Work instructions
First find the line with "Viewport: 1200px width, 423px height.", then reproduce it and all following lines of the data to the end, exactly and with no pictures, adding nothing.

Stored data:
══════════════════════════════

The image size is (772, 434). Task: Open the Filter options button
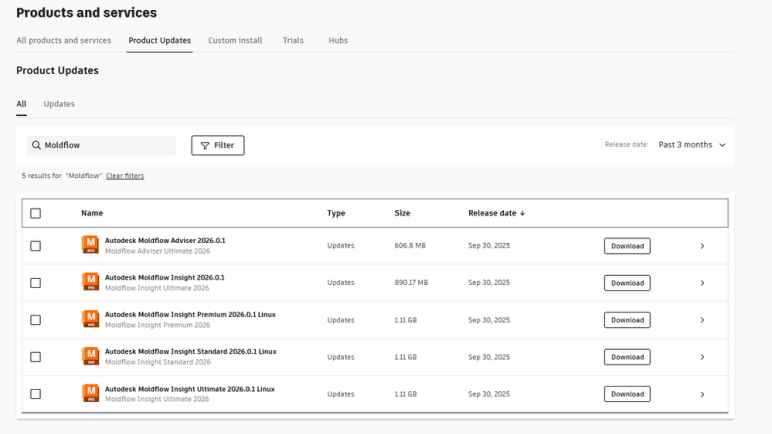pyautogui.click(x=217, y=145)
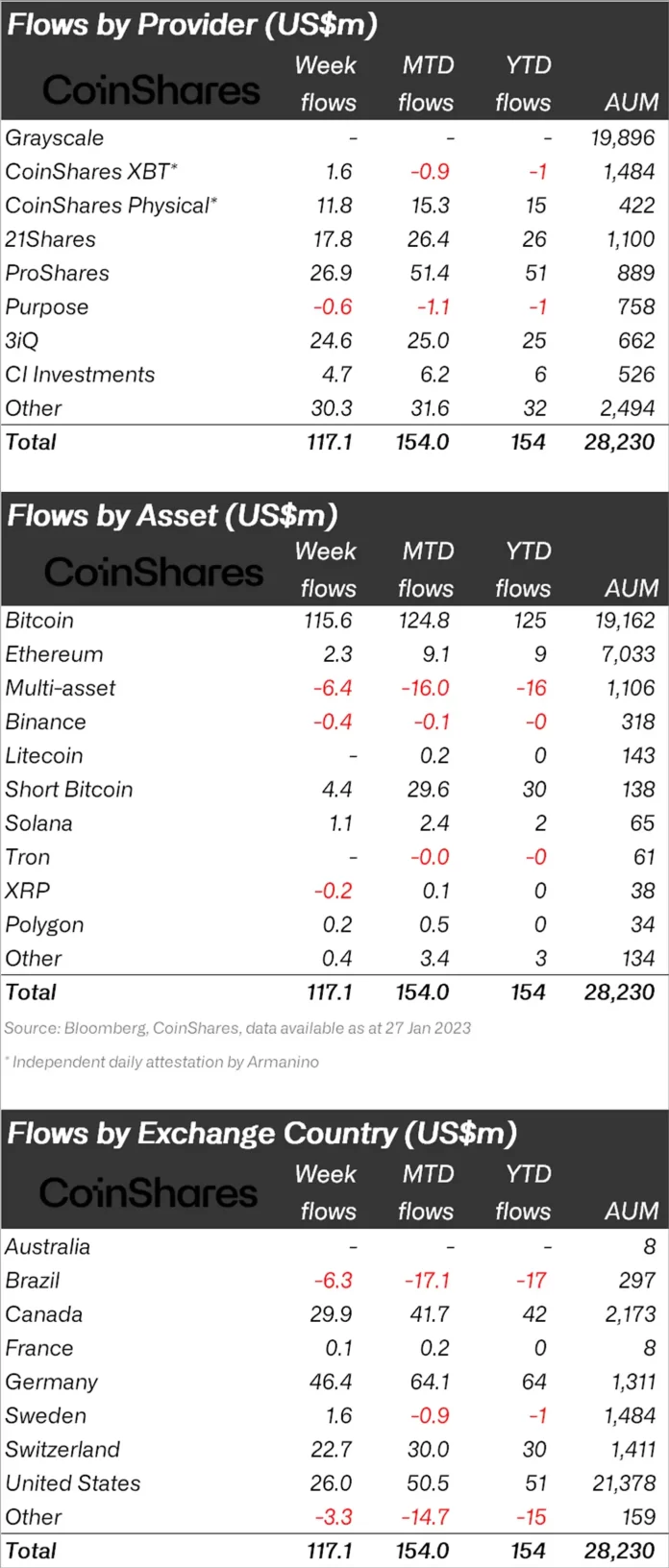Screen dimensions: 669x1568
Task: Click the Armanino attestation footnote
Action: (x=162, y=1063)
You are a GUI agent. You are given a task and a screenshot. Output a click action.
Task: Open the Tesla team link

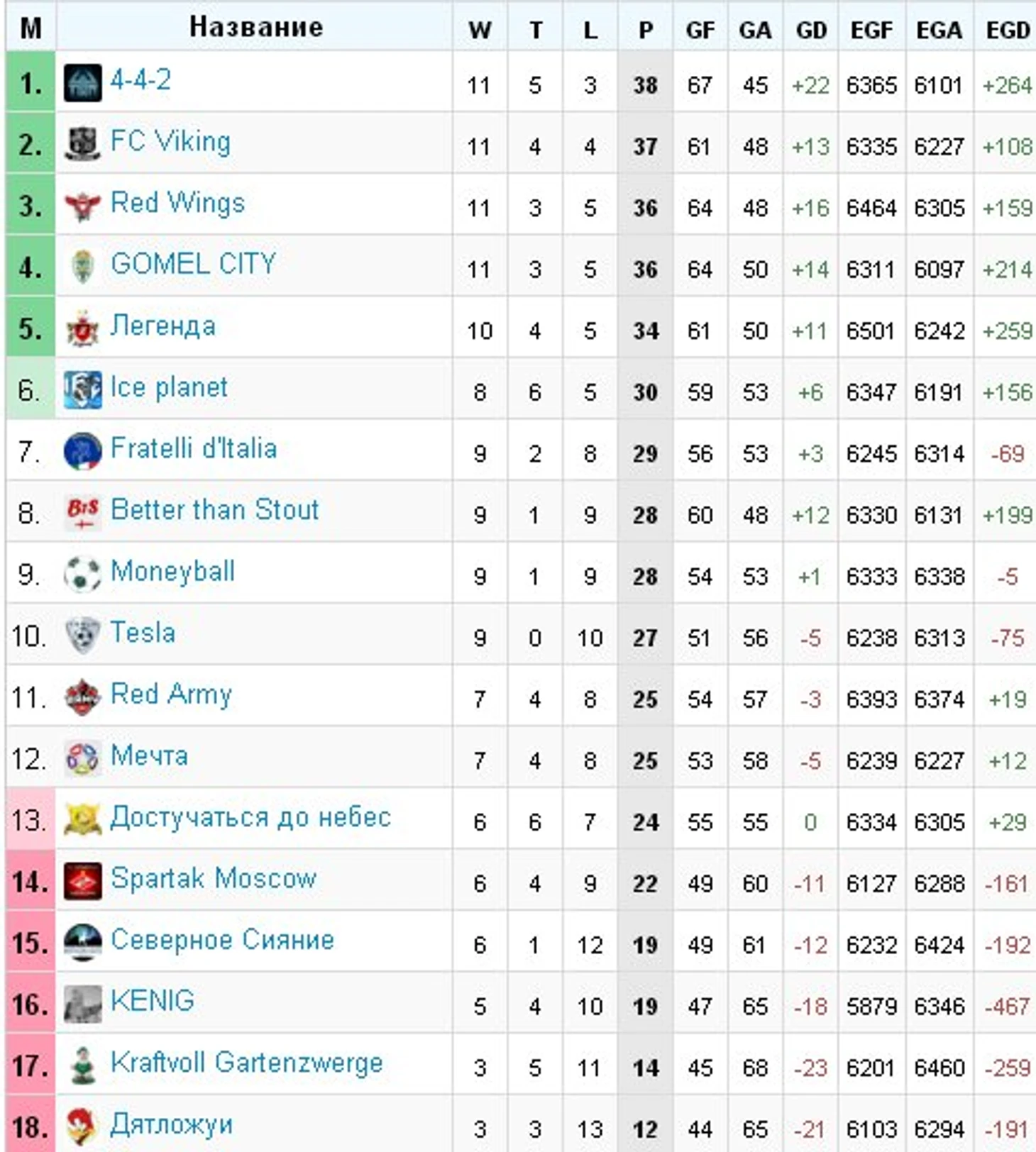[x=143, y=632]
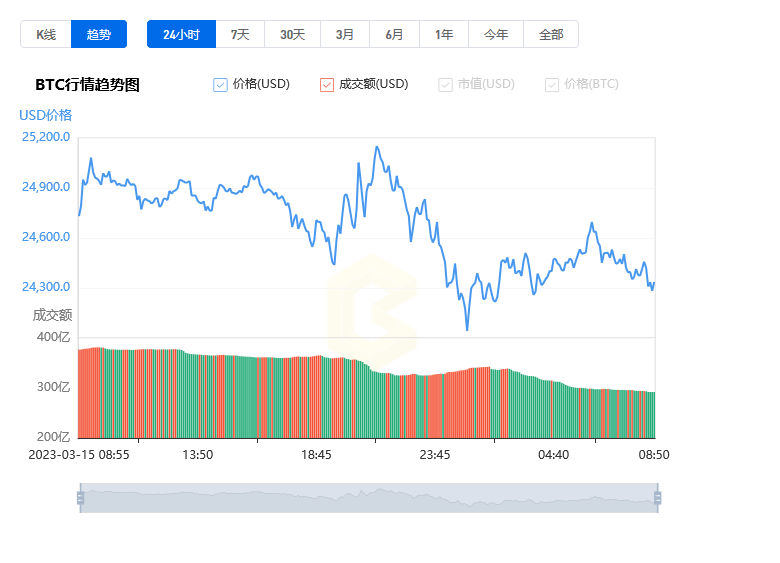
Task: Choose the 今年 range button
Action: pos(496,34)
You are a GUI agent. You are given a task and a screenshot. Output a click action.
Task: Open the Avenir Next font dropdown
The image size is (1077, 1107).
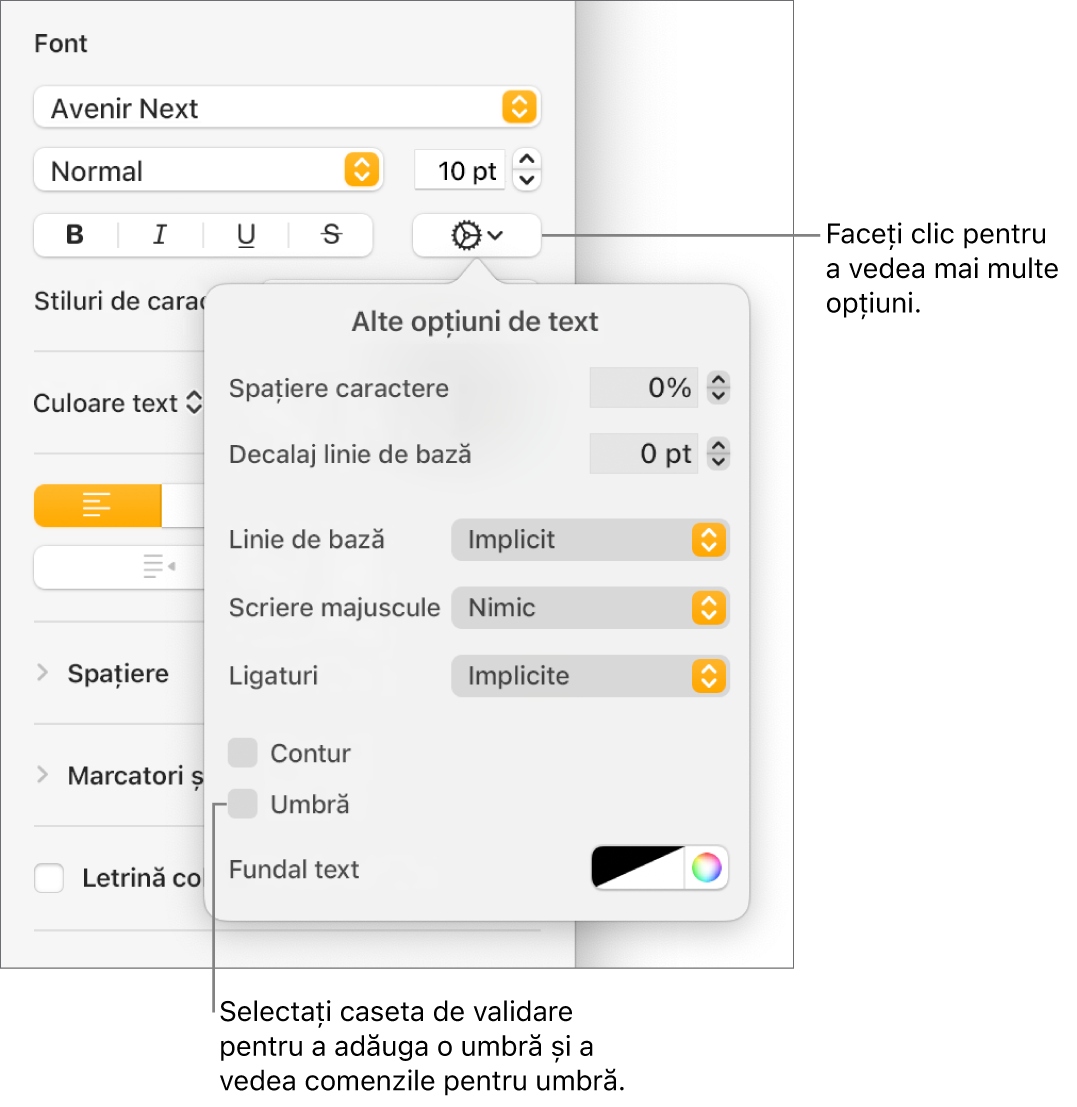(x=287, y=108)
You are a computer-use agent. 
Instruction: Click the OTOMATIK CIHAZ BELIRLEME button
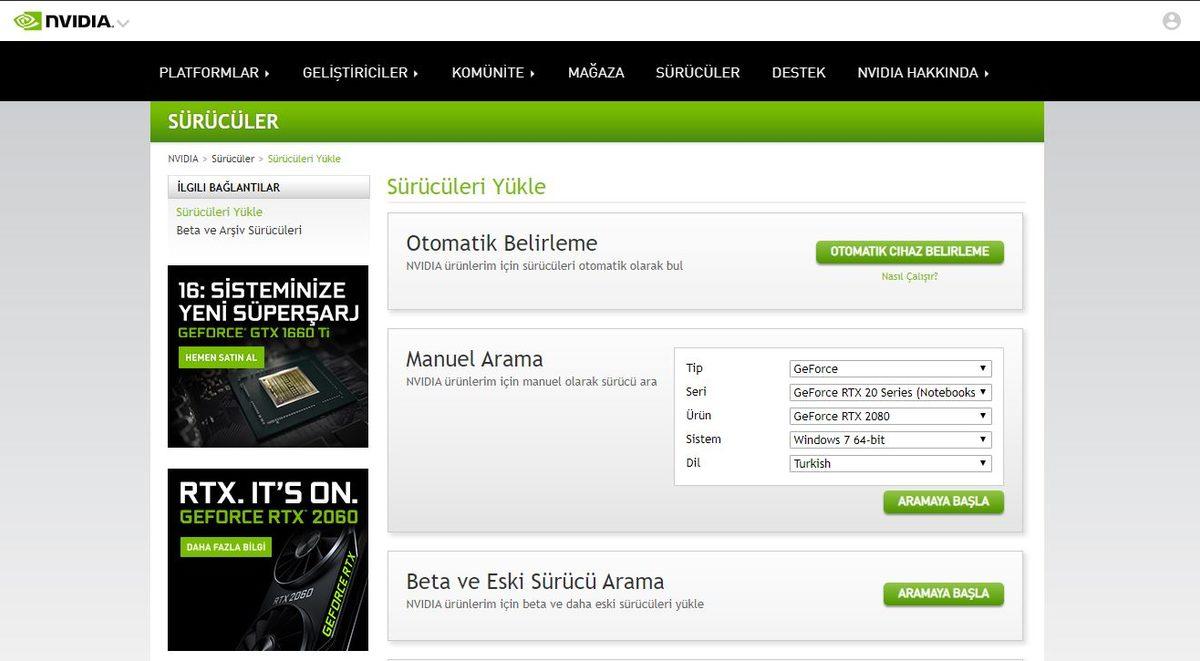[908, 252]
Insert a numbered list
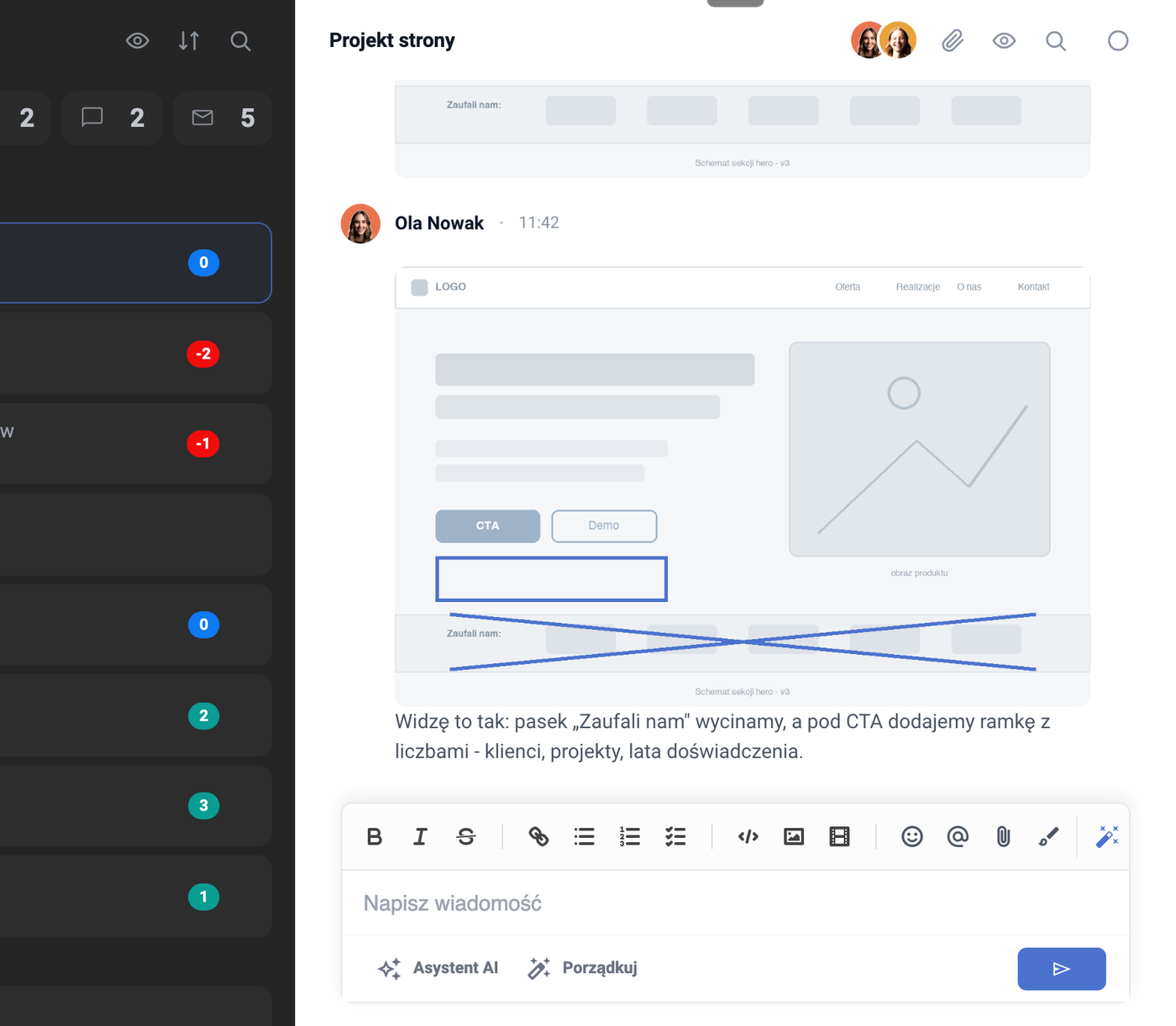 (630, 836)

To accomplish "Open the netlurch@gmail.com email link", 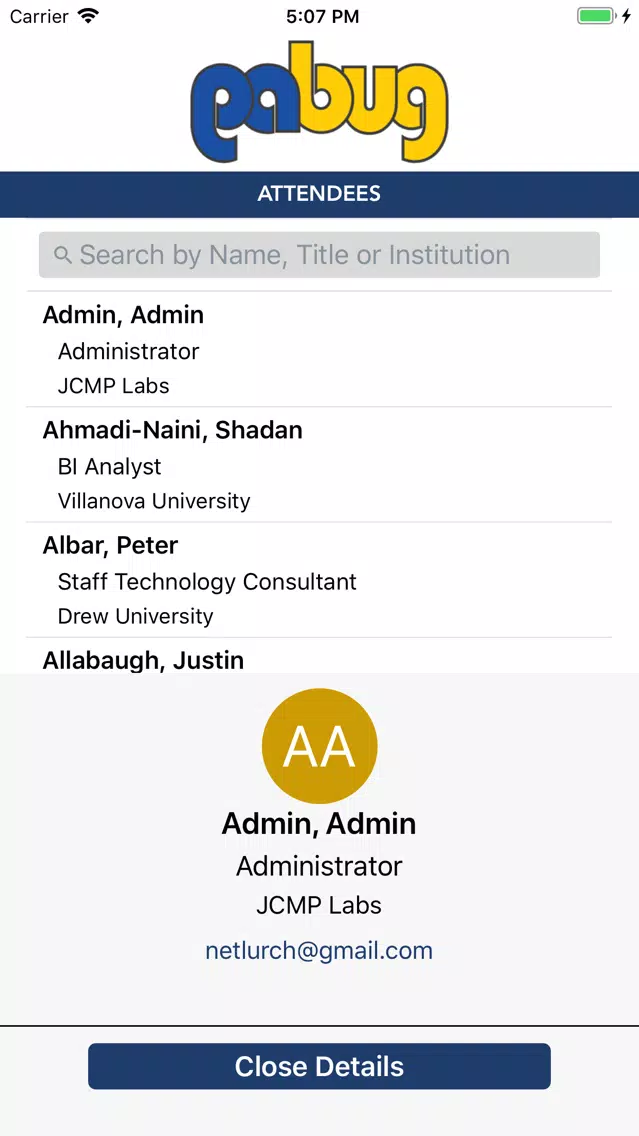I will (x=319, y=951).
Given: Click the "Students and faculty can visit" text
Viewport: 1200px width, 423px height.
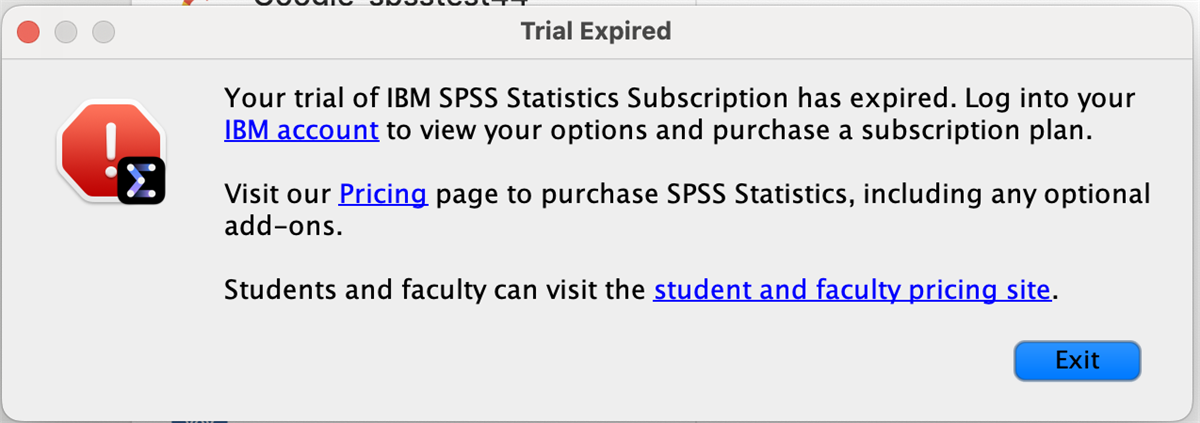Looking at the screenshot, I should [x=434, y=291].
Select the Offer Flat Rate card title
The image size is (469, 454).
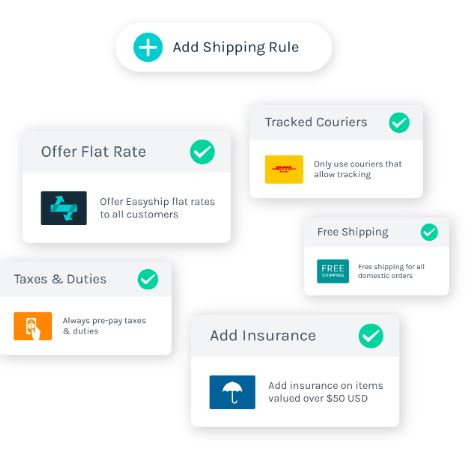pyautogui.click(x=93, y=152)
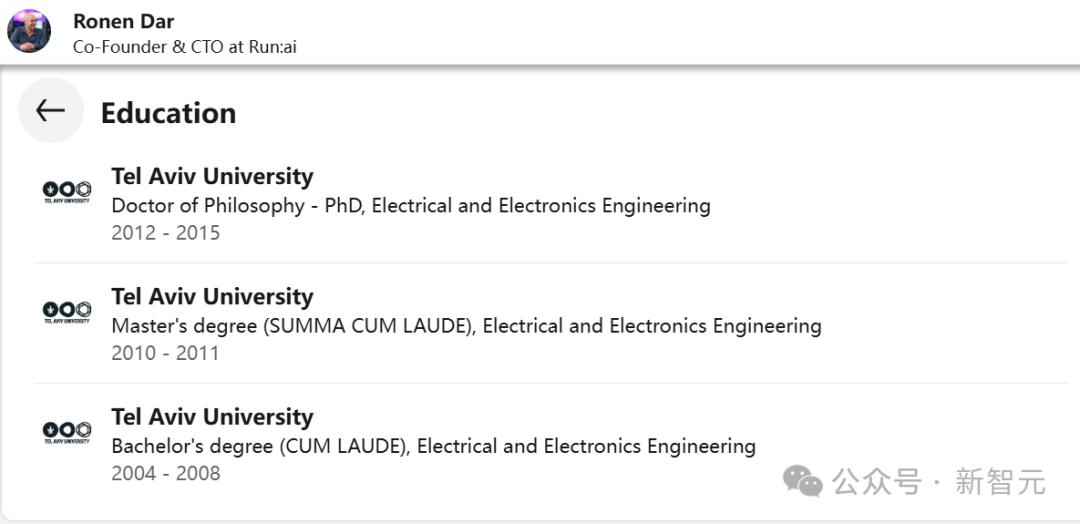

══════════════════════════════

Exercise output
Viewport: 1200px width, 423px height.
Looking at the screenshot, I should [x=434, y=291].
Select the Offer Flat Rate card title
The image size is (469, 454).
pyautogui.click(x=93, y=152)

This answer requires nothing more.